The radio ad for the Western Australian company features a woman calling the pest control company Allpest and asking if it would exterminate husbands.
“Gender stereotyping, where the caller asks this company [presumably] if they ‘do husbands’. Would it be any more or less acceptable if the caller asked this company it ‘they did wives’ as opposed to husbands.
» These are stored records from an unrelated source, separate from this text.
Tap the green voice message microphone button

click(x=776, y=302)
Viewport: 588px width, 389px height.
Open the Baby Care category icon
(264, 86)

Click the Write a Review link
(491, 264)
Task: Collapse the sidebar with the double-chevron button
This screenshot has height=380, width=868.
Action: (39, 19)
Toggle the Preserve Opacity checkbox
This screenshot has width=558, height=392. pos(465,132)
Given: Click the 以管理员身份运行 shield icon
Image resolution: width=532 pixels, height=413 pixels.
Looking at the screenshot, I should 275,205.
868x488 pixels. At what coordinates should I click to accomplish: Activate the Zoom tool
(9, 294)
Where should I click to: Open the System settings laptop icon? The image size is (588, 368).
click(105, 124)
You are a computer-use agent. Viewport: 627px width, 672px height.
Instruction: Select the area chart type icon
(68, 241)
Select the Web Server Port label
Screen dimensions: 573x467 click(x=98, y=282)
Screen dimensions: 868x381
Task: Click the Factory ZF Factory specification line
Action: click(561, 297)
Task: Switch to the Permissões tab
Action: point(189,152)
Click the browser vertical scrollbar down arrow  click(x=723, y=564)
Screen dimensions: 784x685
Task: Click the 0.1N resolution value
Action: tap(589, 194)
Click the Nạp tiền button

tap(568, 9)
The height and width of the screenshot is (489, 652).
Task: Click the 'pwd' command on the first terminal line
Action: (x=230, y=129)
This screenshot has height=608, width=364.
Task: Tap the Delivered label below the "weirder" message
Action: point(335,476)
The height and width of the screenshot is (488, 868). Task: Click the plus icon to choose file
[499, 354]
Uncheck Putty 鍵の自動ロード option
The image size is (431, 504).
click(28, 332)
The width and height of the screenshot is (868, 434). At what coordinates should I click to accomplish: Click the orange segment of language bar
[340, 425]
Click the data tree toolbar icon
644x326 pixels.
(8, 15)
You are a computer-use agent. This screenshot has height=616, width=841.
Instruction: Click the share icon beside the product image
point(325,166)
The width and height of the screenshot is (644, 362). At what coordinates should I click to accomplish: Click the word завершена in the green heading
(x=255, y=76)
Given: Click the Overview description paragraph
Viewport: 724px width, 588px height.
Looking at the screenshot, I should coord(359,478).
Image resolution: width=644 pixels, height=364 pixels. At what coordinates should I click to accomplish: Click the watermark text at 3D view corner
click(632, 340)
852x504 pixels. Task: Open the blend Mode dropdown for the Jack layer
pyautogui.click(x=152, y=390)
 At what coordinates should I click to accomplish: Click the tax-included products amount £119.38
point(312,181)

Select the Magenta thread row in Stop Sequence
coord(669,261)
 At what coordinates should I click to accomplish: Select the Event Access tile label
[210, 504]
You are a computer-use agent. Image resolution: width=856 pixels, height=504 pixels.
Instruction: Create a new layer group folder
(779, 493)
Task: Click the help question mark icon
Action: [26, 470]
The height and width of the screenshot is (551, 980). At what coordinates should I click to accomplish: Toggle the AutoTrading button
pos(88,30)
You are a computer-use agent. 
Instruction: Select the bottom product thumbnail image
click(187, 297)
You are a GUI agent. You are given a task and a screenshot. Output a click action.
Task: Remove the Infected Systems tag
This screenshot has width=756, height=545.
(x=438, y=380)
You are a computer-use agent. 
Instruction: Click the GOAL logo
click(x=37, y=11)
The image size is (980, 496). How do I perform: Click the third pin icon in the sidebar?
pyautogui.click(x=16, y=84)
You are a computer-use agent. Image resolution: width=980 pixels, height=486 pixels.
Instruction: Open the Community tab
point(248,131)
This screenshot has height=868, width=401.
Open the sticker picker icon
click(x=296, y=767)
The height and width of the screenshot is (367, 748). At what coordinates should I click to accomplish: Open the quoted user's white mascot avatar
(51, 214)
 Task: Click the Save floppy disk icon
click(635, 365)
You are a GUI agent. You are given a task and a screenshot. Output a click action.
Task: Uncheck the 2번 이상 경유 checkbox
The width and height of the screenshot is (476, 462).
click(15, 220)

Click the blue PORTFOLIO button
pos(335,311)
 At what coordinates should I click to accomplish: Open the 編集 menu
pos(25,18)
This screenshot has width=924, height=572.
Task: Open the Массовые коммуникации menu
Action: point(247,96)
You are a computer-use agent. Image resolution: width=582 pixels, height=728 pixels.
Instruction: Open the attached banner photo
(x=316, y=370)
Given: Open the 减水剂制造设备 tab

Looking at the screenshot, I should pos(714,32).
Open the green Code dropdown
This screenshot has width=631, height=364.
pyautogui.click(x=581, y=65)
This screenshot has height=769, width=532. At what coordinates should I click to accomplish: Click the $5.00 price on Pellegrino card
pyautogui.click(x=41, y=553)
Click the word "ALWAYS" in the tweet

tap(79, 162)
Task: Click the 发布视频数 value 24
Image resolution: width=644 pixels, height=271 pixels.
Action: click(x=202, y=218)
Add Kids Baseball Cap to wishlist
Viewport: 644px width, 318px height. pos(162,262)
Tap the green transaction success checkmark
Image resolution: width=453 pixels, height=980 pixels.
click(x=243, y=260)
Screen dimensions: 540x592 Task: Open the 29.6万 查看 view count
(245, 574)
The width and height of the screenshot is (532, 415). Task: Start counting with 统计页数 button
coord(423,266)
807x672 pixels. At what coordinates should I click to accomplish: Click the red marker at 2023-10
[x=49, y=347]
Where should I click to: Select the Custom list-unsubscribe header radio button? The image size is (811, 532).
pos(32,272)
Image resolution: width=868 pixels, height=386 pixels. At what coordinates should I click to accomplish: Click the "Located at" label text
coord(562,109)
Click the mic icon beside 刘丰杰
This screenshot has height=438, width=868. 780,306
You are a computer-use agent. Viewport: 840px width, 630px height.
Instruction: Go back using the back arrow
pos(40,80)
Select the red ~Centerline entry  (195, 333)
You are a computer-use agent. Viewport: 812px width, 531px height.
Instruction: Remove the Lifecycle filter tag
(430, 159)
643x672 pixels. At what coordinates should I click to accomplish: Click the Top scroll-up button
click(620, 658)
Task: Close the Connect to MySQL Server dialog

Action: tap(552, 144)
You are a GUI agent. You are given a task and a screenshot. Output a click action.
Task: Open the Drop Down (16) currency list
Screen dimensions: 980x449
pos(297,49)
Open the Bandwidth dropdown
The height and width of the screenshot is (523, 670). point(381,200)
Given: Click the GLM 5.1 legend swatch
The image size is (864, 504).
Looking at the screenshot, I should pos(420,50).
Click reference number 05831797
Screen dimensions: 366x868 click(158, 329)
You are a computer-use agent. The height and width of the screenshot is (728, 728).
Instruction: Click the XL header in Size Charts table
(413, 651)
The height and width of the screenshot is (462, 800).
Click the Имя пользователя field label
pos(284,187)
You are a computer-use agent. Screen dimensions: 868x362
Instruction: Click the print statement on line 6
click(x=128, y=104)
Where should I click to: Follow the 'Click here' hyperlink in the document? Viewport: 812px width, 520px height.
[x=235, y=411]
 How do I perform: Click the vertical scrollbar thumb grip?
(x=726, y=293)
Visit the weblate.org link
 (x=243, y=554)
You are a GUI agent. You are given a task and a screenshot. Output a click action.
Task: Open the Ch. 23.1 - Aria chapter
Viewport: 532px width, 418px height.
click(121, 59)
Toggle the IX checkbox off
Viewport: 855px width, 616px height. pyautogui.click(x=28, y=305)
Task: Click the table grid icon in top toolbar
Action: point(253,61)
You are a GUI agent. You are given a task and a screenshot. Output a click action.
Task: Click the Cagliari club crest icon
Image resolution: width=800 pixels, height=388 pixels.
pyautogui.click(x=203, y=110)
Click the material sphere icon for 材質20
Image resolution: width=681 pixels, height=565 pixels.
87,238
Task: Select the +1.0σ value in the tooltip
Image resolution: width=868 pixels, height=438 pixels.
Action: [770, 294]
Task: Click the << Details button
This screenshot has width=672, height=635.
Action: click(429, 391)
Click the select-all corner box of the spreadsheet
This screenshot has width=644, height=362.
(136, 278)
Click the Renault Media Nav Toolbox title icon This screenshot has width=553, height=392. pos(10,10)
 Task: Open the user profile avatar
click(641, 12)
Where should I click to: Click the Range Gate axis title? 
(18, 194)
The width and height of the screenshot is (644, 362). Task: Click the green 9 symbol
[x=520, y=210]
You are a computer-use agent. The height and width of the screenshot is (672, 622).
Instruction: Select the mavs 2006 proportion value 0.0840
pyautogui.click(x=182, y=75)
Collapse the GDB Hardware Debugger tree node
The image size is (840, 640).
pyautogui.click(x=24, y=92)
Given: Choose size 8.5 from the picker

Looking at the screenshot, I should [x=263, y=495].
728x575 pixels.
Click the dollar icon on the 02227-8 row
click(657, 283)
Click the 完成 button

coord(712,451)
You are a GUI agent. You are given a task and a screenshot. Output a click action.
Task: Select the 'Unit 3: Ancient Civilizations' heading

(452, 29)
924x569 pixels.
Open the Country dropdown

I suspect it most certainly would not be,” the complaint stated.
The ASB report stated its ruling was based on the precedent of the Ashley Madison case, whereby the board determined the ad breached the Advertiser Code of Ethics.
“The majority of the board felt that comparing husbands to pests is degrading and vilifying of husbands,” the ASB report read.
Below is the television version of the Allpest radio ad which is largely the same as the radio version which the ASB ruled on.
“The majority of the Board felt that this advertisement did discriminate against and vilify husbands on the basis of gender,” the ASB report read.
“The Board considered that the advertisement did portray or depict material in a way which discriminates against or vilifies a person or section of the community on account of sexual preference or nationality.”
The double standard
Prominent British journalist and columnist Tom Utley wrote in the Daily Mail that there is a double standard for women and men in advertising.
However, he also failed to see how the sexualising of women in advertising is offensive.
“I wonder if, 40 years from now, the next generation will look back on the advertisements of 2015 — and marvel how anyone could have thought it acceptable to belittle and ridicule men,” he wrote.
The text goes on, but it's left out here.